→ JOB A
Return the part of the ext3 corruption thread starting with "[permalink] [raw]" and going on through "will do? :)", word for word.
→ JOB B
Supply the next part of the ext3 corruption thread, carrying on from its last line.

On my test machine I reproduce it easily : rpm --rebuilddb and if the db
is not detected to be corrupted yet it will be after installing a few
packages (tested again with 2.6.27).

If I do the rebuilddb on a 2.6.17 and then reboot on a recent kernel,
then I can install/uninstall thousands of packages without any
corruption.

I wanted to try a few things including copying the partition to a file
and trying to reproduce in a vm.

Given how I can reproduce and repair it i can even write a bisecting
script which would basically be an initscript which would do

if on test kernel
- rebuild the db
- install 10 rpm
- remove the 10 rpm
- check the db
- do the good/bad
- reboot onto 2.6.17
else if on 2.6.17
- rebuild the db
- build the kernel
- reboot on test kernel

and let it run :)

All I need is to find some time with nothing more urgent...

2008-10-16 14:38:56

by Eric Sandeen

[permalink] [raw]
Subject: Re: Possible ext3 corruption with 1K block size

Pascal Terjan wrote:
> Le mercredi 15 octobre 2008 ? 09:43 -0500, Eric Sandeen a ?crit :
>> Andrey Borzenkov wrote:
>>> On Wednesday 15 October 2008, Eric Sandeen wrote:
>>
>>>> My kingdom for a testcase... does anyone have simple steps to reproduce
>>>> this? Or do they all start with "install mandriva on a 1k block size
>>>> system?" :)
>>>>
>>> May be RH will do? :)
>> I did try a 1k-block root fs Fedora install, and didn't see any problems...
>>
>>> As indicated by last comment, Pascal has some ways to trigger it; I
>>> forgot to Cc to him initially; doing it now.
>> Ok, good deal.
>>
>
> On my test machine I reproduce it easily : rpm --rebuilddb and if the db
> is not detected to be corrupted yet it will be after installing a few
> packages (tested again with 2.6.27).

→ RECORDED DATA

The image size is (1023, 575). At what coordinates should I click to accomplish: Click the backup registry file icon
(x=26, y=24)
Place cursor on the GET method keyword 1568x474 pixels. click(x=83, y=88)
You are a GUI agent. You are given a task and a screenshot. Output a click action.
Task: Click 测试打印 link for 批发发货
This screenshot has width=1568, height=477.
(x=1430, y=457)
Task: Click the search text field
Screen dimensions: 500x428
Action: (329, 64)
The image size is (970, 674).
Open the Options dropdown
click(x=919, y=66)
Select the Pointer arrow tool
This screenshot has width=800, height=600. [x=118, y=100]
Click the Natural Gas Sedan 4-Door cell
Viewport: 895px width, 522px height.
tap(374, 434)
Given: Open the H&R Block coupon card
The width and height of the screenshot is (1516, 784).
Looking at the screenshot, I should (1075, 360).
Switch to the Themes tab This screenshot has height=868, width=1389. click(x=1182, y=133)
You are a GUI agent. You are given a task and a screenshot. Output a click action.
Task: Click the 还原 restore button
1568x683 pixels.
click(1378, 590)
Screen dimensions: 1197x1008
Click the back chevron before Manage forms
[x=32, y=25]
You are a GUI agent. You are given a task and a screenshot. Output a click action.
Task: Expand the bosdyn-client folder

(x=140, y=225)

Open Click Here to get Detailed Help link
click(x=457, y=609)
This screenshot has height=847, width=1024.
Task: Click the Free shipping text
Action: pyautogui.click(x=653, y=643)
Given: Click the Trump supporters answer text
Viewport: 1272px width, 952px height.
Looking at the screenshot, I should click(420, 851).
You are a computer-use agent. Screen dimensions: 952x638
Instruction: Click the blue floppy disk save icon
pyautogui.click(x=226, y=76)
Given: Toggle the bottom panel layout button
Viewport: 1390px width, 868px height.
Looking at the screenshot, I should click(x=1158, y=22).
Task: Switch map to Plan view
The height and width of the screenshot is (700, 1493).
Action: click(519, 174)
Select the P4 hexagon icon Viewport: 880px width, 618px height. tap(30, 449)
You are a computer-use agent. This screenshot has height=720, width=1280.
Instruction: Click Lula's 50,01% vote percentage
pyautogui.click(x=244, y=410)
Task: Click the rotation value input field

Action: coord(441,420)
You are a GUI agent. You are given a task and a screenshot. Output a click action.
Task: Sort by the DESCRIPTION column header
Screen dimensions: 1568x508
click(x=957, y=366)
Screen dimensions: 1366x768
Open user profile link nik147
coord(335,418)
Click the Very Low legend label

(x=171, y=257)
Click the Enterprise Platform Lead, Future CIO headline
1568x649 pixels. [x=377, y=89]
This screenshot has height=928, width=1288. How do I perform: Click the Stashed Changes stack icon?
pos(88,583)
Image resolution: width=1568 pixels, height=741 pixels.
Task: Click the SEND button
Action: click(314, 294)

→ RIGHT ANSWER A
[permalink] [raw]
Subject: Re: Possible ext3 corruption with 1K block size

Pascal Terjan wrote:
> Le mercredi 15 octobre 2008 ? 09:43 -0500, Eric Sandeen a ?crit :
>> Andrey Borzenkov wrote:
>>> On Wednesday 15 October 2008, Eric Sandeen wrote:
>>
>>>> My kingdom for a testcase... does anyone have simple steps to reproduce
>>>> this? Or do they all start with "install mandriva on a 1k block size
>>>> system?" :)
>>>>
>>> May be RH will do? :)

→ RIGHT ANSWER B
>
> If I do the rebuilddb on a 2.6.17 and then reboot on a recent kernel,
> then I can install/uninstall thousands of packages without any
> corruption.

so it seems to be the database rebuilding, under a recent kernel, which
causes the problem? installing under a recent kernel is ok, as long as
the db was created on an older kernel?

Ok that's a good clue...

-Eric

2008-10-16 14:41:00

by Pascal Terjan

[permalink] [raw]
Subject: Re: Possible ext3 corruption with 1K block size

Le jeudi 16 octobre 2008 ? 09:38 -0500, Eric Sandeen a ?crit :
> Pascal Terjan wrote:
> > Le mercredi 15 octobre 2008 ? 09:43 -0500, Eric Sandeen a ?crit :
> >> Andrey Borzenkov wrote:
> >>> On Wednesday 15 October 2008, Eric Sandeen wrote:
> >>
> >>>> My kingdom for a testcase... does anyone have simple steps to reproduce
> >>>> this? Or do they all start with "install mandriva on a 1k block size
> >>>> system?" :)
> >>>>
> >>> May be RH will do? :)
> >> I did try a 1k-block root fs Fedora install, and didn't see any problems...
> >>
> >>> As indicated by last comment, Pascal has some ways to trigger it; I
> >>> forgot to Cc to him initially; doing it now.
> >> Ok, good deal.
> >>
> >
> > On my test machine I reproduce it easily : rpm --rebuilddb and if the db
> > is not detected to be corrupted yet it will be after installing a few
> > packages (tested again with 2.6.27).
> >
> > If I do the rebuilddb on a 2.6.17 and then reboot on a recent kernel,
> > then I can install/uninstall thousands of packages without any
> > corruption.
>
> so it seems to be the database rebuilding, under a recent kernel, which
> causes the problem? installing under a recent kernel is ok, as long as
> the db was created on an older kernel?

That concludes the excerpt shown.